▶ WHAT THE TASK ASKS: The word "width" marks the lines to copy; find all of them in the entries below.

Saved entries
——
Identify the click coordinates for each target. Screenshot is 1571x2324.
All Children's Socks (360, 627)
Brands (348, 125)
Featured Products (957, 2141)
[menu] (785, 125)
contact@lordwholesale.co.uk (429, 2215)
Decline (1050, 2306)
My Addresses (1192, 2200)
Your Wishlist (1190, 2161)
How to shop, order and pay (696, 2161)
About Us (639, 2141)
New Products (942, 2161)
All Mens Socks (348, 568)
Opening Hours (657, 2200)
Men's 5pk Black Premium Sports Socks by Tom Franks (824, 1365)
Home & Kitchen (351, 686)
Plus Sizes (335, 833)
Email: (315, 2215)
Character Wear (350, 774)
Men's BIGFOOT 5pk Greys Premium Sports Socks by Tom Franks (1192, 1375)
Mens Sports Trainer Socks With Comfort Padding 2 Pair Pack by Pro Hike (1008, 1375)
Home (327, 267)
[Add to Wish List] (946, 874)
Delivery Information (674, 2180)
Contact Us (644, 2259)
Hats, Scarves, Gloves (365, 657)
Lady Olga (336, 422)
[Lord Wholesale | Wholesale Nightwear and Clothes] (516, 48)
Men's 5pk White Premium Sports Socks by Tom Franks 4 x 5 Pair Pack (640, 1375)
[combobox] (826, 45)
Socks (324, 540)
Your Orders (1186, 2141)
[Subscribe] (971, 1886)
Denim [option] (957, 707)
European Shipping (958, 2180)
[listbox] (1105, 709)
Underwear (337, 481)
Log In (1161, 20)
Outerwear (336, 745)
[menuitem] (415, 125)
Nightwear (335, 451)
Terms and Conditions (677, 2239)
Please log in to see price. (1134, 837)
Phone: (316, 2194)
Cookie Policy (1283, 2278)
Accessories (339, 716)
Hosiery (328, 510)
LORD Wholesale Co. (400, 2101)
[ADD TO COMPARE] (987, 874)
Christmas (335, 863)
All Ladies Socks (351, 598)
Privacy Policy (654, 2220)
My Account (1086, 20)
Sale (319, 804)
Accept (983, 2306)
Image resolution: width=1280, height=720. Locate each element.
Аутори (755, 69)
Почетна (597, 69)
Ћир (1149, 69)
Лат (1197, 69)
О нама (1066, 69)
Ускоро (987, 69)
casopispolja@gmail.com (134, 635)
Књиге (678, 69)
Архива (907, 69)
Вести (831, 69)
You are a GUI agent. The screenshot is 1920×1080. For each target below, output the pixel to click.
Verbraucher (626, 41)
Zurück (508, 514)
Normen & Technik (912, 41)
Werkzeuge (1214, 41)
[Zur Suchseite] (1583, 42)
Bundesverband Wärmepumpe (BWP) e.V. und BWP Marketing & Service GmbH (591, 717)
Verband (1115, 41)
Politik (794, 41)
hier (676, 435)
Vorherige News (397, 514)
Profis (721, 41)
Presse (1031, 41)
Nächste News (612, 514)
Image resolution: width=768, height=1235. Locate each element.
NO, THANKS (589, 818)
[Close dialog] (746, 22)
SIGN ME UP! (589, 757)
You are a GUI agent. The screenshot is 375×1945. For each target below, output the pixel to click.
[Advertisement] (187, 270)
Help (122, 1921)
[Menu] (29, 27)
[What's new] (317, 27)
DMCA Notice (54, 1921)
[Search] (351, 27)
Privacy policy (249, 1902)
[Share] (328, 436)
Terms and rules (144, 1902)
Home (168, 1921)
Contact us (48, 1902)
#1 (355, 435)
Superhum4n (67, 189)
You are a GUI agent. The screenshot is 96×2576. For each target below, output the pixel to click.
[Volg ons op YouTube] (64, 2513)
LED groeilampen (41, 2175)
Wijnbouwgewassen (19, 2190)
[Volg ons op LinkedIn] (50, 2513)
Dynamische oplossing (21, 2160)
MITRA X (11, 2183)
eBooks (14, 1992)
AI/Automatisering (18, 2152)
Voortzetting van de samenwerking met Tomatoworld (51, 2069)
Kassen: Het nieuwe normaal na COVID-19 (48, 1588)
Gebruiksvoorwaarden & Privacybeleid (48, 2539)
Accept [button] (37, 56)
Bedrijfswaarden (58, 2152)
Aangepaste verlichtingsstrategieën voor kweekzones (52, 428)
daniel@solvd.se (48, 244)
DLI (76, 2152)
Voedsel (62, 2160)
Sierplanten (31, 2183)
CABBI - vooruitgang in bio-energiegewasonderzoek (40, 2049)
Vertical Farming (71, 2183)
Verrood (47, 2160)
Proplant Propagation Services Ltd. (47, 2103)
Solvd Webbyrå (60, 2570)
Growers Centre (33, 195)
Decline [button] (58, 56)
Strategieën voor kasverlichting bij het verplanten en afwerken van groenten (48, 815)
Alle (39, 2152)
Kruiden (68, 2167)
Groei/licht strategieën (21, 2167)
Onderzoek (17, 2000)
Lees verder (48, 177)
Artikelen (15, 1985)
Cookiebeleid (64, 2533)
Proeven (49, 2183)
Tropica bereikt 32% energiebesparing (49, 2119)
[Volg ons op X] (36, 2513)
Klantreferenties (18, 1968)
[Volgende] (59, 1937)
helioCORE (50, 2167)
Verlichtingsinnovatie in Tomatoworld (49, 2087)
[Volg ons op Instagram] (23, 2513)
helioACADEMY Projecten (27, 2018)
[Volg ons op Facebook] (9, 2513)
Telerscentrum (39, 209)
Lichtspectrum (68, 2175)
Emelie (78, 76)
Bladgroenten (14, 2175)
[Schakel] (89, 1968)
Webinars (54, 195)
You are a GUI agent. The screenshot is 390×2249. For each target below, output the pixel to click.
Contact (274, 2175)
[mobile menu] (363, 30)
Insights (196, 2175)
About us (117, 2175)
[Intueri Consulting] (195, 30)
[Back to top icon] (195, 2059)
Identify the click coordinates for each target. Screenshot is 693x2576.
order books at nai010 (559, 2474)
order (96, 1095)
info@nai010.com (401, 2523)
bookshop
——
▶ EXERCISE RESPONSE:
Image resolution: width=1280, height=720. Locate each element.
Image resolution: width=768, height=1235. Locate each element.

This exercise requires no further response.